III. BENCHMARK SYNTHESIS DETAILS
We now describe the details of our current framework. There are two major steps in the method: profiling a real workload and generating a synthetic benchmark clone.
A. Profiling
The profiling step can be implemented in a functional simulator or in a binary instrumenation tool, such as Pin [11] as we do in our framework. The profiler collects a number of characteristics.
1) Statistical Flow Graph with Loop annotation (SFGL):
The central structure in the statistical profile is the SFGL which captures a program's control flow behavior in a statistical manner. Figure 2 (a) shows an example. The nodes represent basic blocks and the edges represent control flow transitions. Each node is annotated with a basic block's execution frequency, and each edge is annotated with transition probabilities between nodes. The SFGL also identifies the loops along with the number of iterations that each loop executes.
For each instruction in each basic block we also record its instruction type. We consider a number of instruction types such as addition, subtraction, multiply, divide, etc., and we make a distinction between integer and floating-point instructions. We also keep track of the instruction's input operands (constant, register, memory) and output operand (register or memory).
2) Branch taken and transition rate: For each conditional branch that is not a loop back edge, we determine its taken and transition rate; the branch transition rate is defined as the number of times a branch changes between taken and not-taken during execution [12] . A low transition rate means that the branch is either mostly taken or mostly not taken, and a high transition rate means that the branch constantly changes between taken and not-taken. High and low transition rates typically suggest easy to predict branches. A medium transition rate suggests hard to predict branches. The branch transition rate is independent of a particular branch predictor, and we classify branches into two classes, easy to predict branches (either high or low branch transition rate) and hard to predict branches.

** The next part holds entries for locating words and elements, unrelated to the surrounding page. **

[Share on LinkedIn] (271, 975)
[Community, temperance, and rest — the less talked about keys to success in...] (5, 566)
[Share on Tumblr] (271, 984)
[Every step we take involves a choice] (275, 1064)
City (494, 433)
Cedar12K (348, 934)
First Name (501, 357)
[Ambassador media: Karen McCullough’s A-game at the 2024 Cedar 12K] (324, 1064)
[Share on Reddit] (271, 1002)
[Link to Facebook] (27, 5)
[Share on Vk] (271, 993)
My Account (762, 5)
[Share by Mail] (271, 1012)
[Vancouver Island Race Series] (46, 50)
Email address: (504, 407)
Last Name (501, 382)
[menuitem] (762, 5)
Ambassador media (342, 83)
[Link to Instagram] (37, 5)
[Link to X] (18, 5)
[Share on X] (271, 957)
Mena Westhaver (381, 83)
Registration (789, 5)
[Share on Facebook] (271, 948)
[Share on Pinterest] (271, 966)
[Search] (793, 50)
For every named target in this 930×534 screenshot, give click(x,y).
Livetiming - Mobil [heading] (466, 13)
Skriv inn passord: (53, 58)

3) Memory access patterns: For each memory access we record its cache hit/miss ratio. We do this by simulating a cache structure during profiling -there exist tools that compute cache miss rates across a range of cache organizations in a single pass [13] . We classify the memory accesses in a number of classes according to their hit/miss ratios. We identify 8 classes for different ranges of miss rates, see Table I ; we will use these classes to generate specific memory access patterns, as we will describe later.
B. Synthetic benchmark generation
The second step in our framework is to generate a synthetic benchmark from the statistical profile. This is done in a number of steps.

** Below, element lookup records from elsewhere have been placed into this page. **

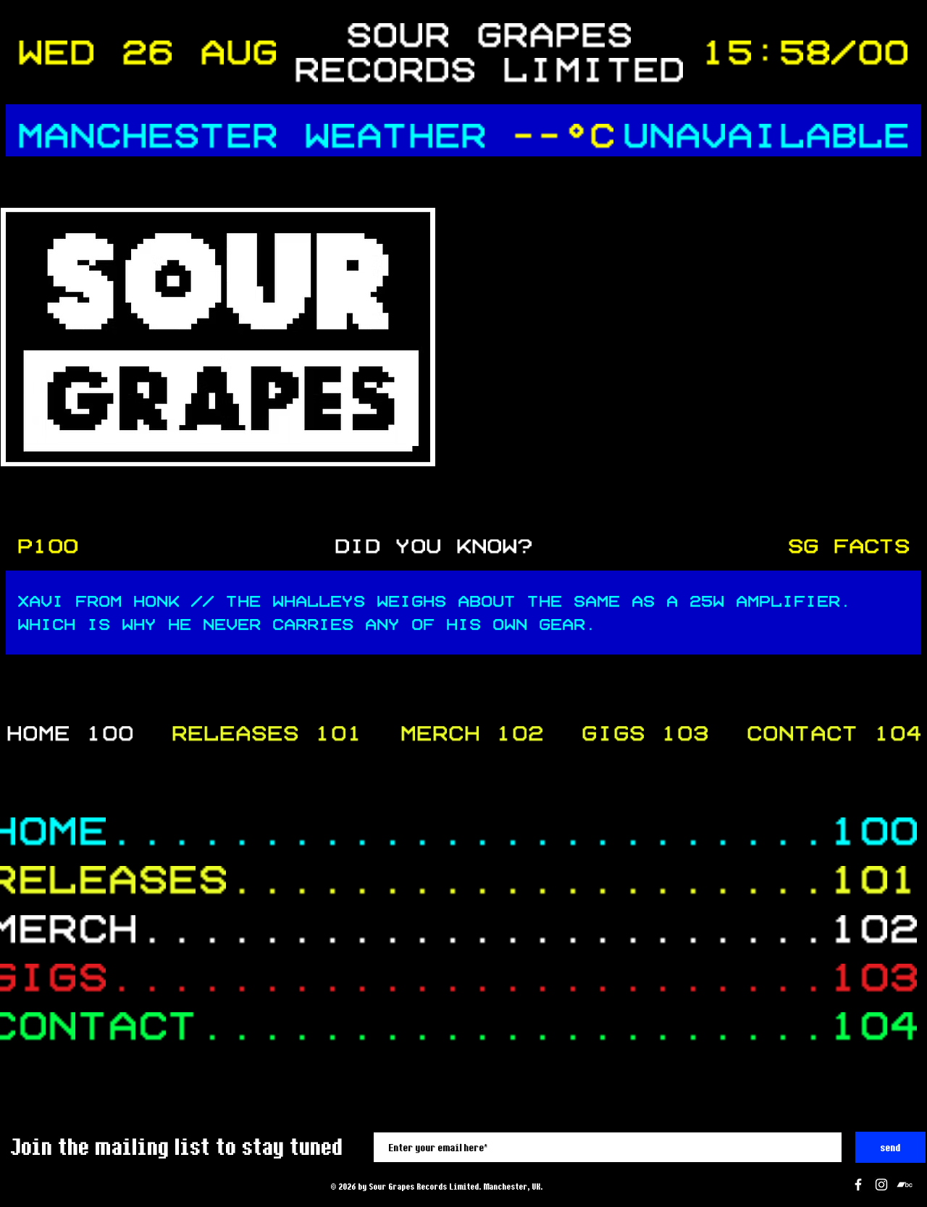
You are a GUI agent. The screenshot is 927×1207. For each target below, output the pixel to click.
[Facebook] (858, 1185)
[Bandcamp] (905, 1185)
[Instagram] (881, 1185)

1) Scale-down SFGL: We first compute a scaled-down SFGL by reducing the occurrences of the basic block and loop counts in the SFGL. This is done by dividing the basic block execution counts and loop iteration counts by a reduction factor R. For nested loops, we first scale the iteration count of the outer loop. If the iteration count of the outer loop is smaller than the reduction factor, we also downscale the nested loop, etc. Basic blocks and loops that are executed infrequently (i.e., less than R times) are removed from the SFGL. The purpose for downscaling is to generate short-running synthetic benchmarks, and obfuscate the original workload's semantics. Figure 2(b) shows the downscaled SFGL of the example shown in Figure 2 (a). The reduction factor equals 100 in this example; basic block C does no longer appear in the down-scaled SFGL.
2) Generate basic blocks and loops: We now start generating the skeleton for the synthetic benchmark. We pick a random basic block based on the (reduced) execution counts, i.e., a basic block with a large execution count has a higher probability for being selected than a basic block with a lower execution count. If this basic block is part of a loop, we generate the loop that contains this basic block; for example, if basic block F would be picked in Figure 2 (b), the framework would generate a loop comprising basic blocks E, F, G and H. If the loop itself is nested in a bigger loop, we first generate the outer loop and then generate the inner loops. If the basic block is not part of a loop, we determine its successor(s) and start building the control flow structure of the synthetic benchmark. If there are no successors to a basic block (because the successor basic blocks got removed during down-scaling), we re-start the generation algorithm and pick a random basic block. For each basic block and loop that we generate, we decrease the respective execution counts to reflect the fact that these basic blocks and loops have been generated. Basic blocks and loops with zero execution counts are removed from the SFGL. We continue this process until all basic blocks in the SFGL have been selected and the SFGL is empty.
3) Function assignment: We subsequently organize the basic blocks and loops to functions. This organization does not necessarily correspond to the functions observed in the original workload -again, this is to hide proprietary information in the synthetic benchmark.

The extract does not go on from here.